Description of the task:
Could you output all of the records below exactly as they appear?

Records shown:
--- START ---
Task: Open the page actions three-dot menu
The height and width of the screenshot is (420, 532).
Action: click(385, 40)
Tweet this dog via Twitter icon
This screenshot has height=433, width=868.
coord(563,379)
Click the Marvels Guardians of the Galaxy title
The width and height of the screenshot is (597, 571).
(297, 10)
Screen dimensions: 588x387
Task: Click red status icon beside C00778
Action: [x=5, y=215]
--- END ---
Task result:
Task: Open the page actions three-dot menu
The height and width of the screenshot is (420, 532).
Action: click(385, 40)
Tweet this dog via Twitter icon
This screenshot has height=433, width=868.
coord(563,379)
Click the Marvels Guardians of the Galaxy title
The width and height of the screenshot is (597, 571).
(297, 10)
Screen dimensions: 588x387
Task: Click red status icon beside C00778
Action: [x=5, y=215]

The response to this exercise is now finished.